The same Working Group also expressed bafflement at the stiff sentence, noting that the Swedish allegations had been withdrawn, meaning that the original bail terms be negated as a result.  The entire treatment “appears to contravene the principles of necessity and proportionality envisaged by human rights standards.”  It was also “further concerned that Mr.
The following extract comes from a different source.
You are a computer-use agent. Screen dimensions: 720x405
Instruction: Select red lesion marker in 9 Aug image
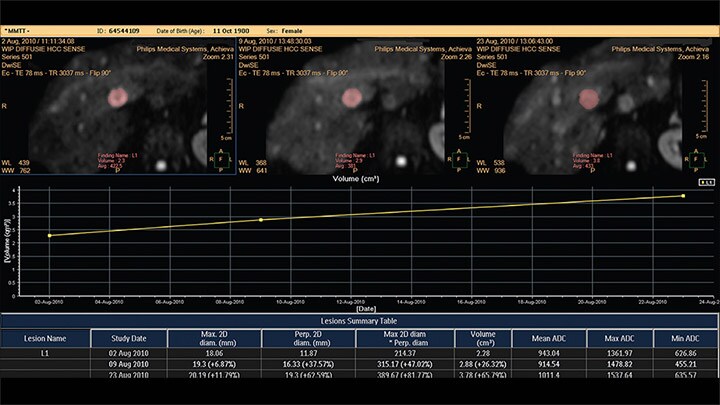click(351, 98)
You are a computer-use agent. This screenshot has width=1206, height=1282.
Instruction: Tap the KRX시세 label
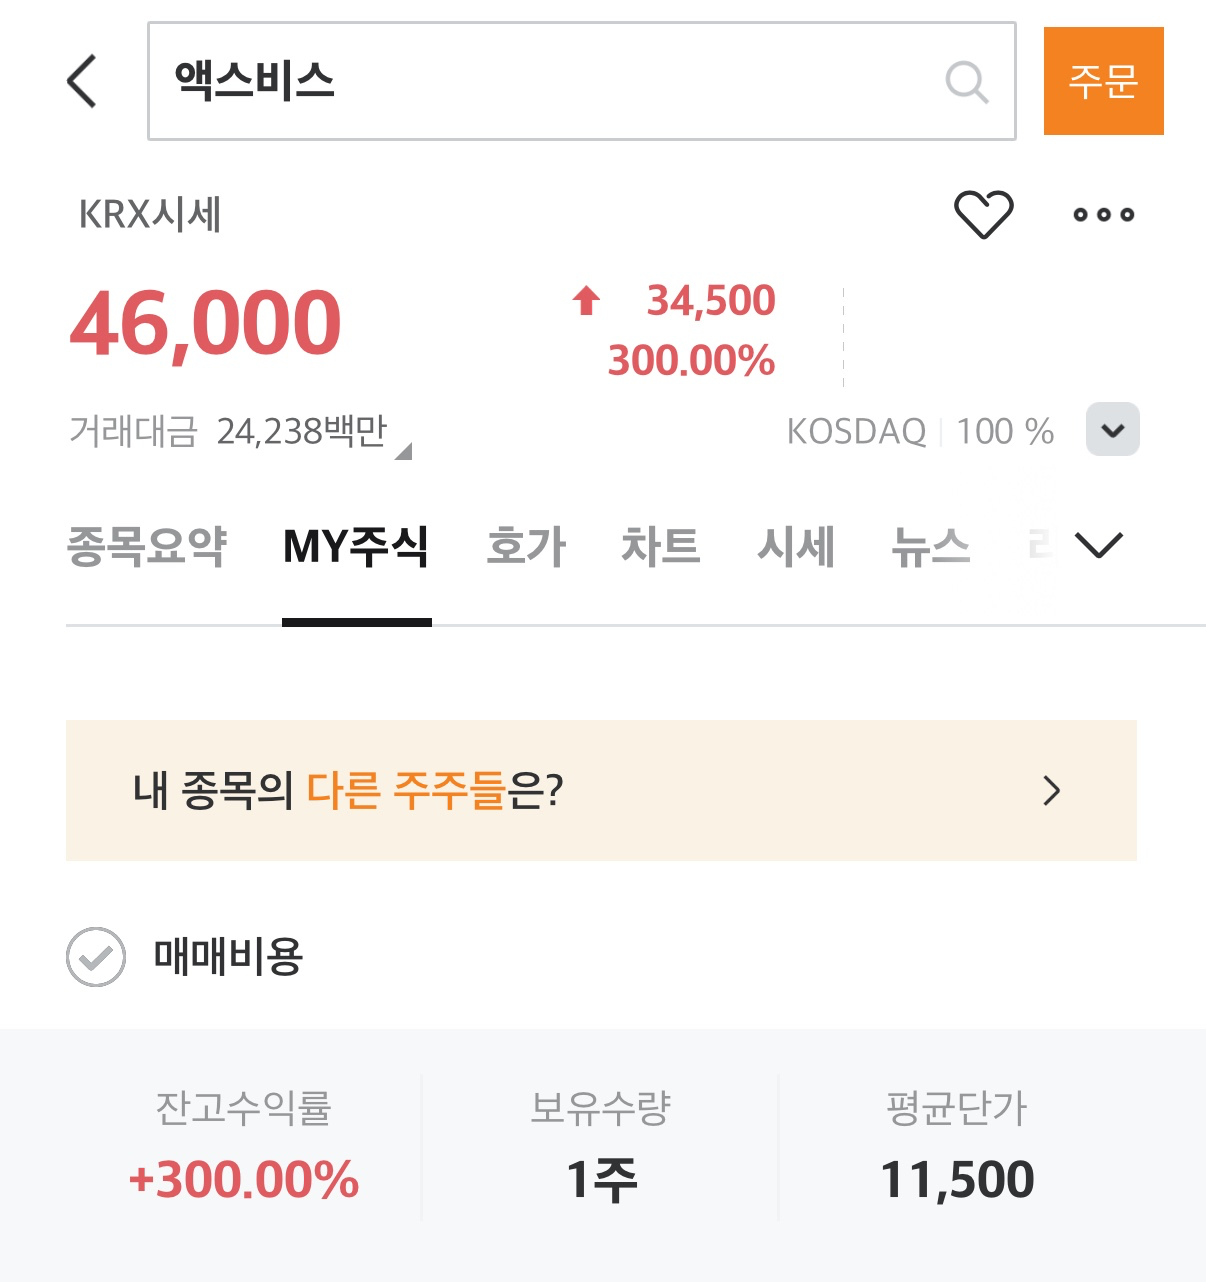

Assange has been detained since 11 April 2019 in Belmarsh prison, a high-security prison, as if he were convicted for a serious criminal offence.”

Kristinn Hrafnsson, who currently holds the reins as editor-in-chief of WikiLeaks, told gathered press members that Assange had been confined for periods of 23 hours a day at Belmarsh.  The publisher was, effectively, keeping company with the less savoury while facing the damnable conditions of solitary confinement.
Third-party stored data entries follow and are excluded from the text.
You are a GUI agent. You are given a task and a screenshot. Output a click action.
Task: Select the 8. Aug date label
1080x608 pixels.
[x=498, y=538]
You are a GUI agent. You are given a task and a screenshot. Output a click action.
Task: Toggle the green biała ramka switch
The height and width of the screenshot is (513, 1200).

Only a day after the rough determination, Assange faced an extradition hearing in which the UK legal system, pressured by US lawyers and officials, will again have a chance to display its ignominious streak.  The hearing, lasting a few minutes, took place via video link in Westminster Magistrates Court.

“I do not wish,” Assange told the court, “to surrender myself for extradition for doing journalism that has won many, many awards and protected many people.”  (Perhaps Assange might have eased off on his accolades, but history has its callings.)

Assange’s legal team is clear: focus the issue on publishing, thereby bringing the work of their client within the ambit of free speech and traditional journalism.  As his lawyer Jennifer Robinson has explained, to accept the validity of the US charge would result in a “massive chill on investigative journalism.”  Assange’s involvement with Chelsea Manning was “about a journalist and a publisher who had conversations with a source about accessing material, encouraged that source to provide material and spoke to that source about how to protect their identity.”

The prosecution team, aided in the wings by hundreds of press vultures who seem intentionally malicious or keen to distance Assange from such protections, are obsessed by the hacking argument.  Even left as it is, the effort here seems skimpy at best.

Hrafnsson, on a worried note, does not shy away from the consequences to Assange’s own being.  “What is at stake here could be a question of life or death for Mr. Assange.”  And more than that, it involved “a major journalistic principle.”  The former point is salient: the moment Assange is rendered into the clutches of the United States, the prosecution is bound to bloat with various charges.

With Assange being treated as a felon of grave importance; and Manning’s continued detention for her ongoing refusal to cooperate with the investigative grand jury in the United States, the press corps of the world should be both revolted and alarmed.  What a delightful World Press Freedom Day it turned out to be.